Bob Dylan wins 2016 Nobel Prize in literature

This July 22, 2012 file photo shows U.S. singer-songwriter Bob Dylan performing on at "Les Vieilles Charrues" Festival in Carhaix, western France. AP FILE PHOTO

This July 22, 2012 file photo shows U.S. singer-songwriter Bob Dylan performing on at “Les Vieilles Charrues” Festival in Carhaix, western France. AP FILE PHOTO

(UPDATE) Rock icon Bob Dylan has won the Nobel in Literature, the Associated Press reported Wednesday.

The Swedish Academy cited the American musician for “having created new poetic expressions within the great American song tradition,” the report said.

Dylan is composer-singer of “Blowin’ In The Wind,” “The Times They Are a Changin’,” “Like a Rolling Stone” and “Knockin’ On Heaven’s Door”, among other rock classics. He has released more than 35 studio albums, which include the landmark “Highway 61 Revisited”.

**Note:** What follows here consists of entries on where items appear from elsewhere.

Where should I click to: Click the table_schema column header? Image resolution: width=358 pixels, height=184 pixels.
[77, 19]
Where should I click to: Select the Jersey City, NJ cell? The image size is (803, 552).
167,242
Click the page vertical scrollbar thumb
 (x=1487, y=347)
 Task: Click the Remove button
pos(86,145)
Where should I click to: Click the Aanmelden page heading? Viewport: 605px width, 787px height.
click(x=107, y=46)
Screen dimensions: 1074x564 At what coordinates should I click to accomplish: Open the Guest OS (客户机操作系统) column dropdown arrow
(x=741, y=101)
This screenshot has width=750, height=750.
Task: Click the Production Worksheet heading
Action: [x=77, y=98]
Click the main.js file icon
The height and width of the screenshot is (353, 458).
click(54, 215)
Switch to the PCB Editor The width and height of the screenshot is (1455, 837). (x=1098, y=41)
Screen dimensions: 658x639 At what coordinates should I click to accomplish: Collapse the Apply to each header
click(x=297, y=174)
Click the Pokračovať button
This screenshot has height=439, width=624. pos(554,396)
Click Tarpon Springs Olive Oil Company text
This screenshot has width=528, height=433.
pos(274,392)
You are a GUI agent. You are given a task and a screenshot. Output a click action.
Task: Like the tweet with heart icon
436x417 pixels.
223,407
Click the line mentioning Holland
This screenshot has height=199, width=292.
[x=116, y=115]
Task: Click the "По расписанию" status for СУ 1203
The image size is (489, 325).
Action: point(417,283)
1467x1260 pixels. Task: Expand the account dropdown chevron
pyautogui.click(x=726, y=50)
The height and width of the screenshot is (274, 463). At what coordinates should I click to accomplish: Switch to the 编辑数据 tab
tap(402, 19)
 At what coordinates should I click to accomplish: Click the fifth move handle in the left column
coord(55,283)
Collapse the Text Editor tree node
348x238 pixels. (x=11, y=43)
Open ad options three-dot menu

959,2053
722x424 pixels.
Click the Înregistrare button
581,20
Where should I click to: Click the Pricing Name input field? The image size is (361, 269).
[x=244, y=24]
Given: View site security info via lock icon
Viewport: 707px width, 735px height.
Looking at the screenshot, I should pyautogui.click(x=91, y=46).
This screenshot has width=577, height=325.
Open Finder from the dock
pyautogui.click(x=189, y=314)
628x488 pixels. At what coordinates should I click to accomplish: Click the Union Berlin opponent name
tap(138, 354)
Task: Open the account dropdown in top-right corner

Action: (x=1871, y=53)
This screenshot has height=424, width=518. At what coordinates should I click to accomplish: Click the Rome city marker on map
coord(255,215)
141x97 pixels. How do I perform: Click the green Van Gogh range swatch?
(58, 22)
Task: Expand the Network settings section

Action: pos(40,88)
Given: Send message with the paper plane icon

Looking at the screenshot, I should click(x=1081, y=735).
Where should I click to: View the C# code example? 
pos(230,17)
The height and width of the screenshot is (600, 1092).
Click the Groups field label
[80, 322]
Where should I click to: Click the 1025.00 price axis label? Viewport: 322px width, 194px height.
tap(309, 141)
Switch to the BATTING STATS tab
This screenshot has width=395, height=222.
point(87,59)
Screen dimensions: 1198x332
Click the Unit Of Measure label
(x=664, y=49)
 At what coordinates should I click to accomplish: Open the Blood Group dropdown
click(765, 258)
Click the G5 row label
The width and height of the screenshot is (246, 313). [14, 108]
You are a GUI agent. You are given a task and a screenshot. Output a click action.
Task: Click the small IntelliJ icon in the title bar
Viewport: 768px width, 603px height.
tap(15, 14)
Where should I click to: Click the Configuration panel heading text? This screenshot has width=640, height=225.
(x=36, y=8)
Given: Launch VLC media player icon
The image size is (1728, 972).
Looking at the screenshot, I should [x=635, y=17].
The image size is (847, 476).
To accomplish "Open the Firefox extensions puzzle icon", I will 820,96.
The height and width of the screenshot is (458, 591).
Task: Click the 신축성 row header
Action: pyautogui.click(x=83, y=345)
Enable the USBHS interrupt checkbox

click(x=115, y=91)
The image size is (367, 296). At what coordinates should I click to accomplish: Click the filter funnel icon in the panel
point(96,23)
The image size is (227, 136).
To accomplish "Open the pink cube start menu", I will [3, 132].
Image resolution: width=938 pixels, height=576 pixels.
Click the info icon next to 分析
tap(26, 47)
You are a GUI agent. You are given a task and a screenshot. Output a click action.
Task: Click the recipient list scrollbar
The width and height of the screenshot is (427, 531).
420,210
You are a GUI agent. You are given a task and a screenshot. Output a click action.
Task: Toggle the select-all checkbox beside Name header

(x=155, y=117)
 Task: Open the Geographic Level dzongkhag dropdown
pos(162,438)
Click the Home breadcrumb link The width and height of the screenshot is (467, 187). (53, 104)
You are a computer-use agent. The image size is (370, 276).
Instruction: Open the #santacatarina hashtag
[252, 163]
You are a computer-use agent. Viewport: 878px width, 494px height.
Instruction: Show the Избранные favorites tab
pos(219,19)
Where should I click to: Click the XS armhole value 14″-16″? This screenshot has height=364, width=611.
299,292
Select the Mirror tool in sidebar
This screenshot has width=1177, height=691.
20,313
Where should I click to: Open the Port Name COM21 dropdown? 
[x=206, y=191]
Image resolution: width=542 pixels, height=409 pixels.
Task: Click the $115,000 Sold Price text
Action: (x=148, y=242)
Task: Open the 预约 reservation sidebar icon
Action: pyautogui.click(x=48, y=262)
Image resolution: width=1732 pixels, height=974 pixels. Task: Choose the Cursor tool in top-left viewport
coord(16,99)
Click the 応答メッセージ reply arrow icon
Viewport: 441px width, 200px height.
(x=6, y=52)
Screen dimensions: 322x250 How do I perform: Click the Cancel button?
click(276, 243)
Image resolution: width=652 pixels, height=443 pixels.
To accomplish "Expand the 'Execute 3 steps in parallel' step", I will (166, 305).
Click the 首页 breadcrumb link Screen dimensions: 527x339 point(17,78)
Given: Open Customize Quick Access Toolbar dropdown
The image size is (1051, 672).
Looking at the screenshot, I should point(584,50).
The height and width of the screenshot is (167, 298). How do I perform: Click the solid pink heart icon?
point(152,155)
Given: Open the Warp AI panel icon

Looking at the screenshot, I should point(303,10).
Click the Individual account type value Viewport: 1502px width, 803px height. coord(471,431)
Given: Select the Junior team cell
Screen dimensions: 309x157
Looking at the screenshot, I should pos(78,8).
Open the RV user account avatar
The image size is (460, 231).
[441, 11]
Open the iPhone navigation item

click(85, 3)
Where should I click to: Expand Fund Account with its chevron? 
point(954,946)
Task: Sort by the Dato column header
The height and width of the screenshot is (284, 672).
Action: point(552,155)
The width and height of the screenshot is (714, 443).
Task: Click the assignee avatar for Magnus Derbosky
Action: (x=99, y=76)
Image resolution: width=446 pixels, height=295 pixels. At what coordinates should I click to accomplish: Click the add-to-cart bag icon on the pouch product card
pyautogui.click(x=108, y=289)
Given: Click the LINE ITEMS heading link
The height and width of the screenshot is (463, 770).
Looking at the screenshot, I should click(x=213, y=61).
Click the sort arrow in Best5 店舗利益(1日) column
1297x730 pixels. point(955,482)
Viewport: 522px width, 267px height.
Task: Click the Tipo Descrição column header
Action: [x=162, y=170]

He is a major influence to The Beatles, The Rolling Stones, U2, Jimi Hendrix, Pearl Jam and the next generation of musicians all over the world.

Another American icon, the late Steve Jobs, had also been very vocal how he worshipped Dylan and had often quoted him in his Macintosh speeches.

The 75-year-old music legend, whose real name is Robert Allen Zimmerman, is also a published poet. His collection, “Tarantula”, was written and published in the mid-60s and had the influence of the beat generation.

AP reported “Dylan had been mentioned in the Nobel speculation for years, but few experts expected the academy to extend the prestigious award to a genre such as pop music.”

Dylan beats American novelists Philip Roth, Joyce Carol Oats, Don DeLillo and perennial favorite, Japanese author Haruki Murakami.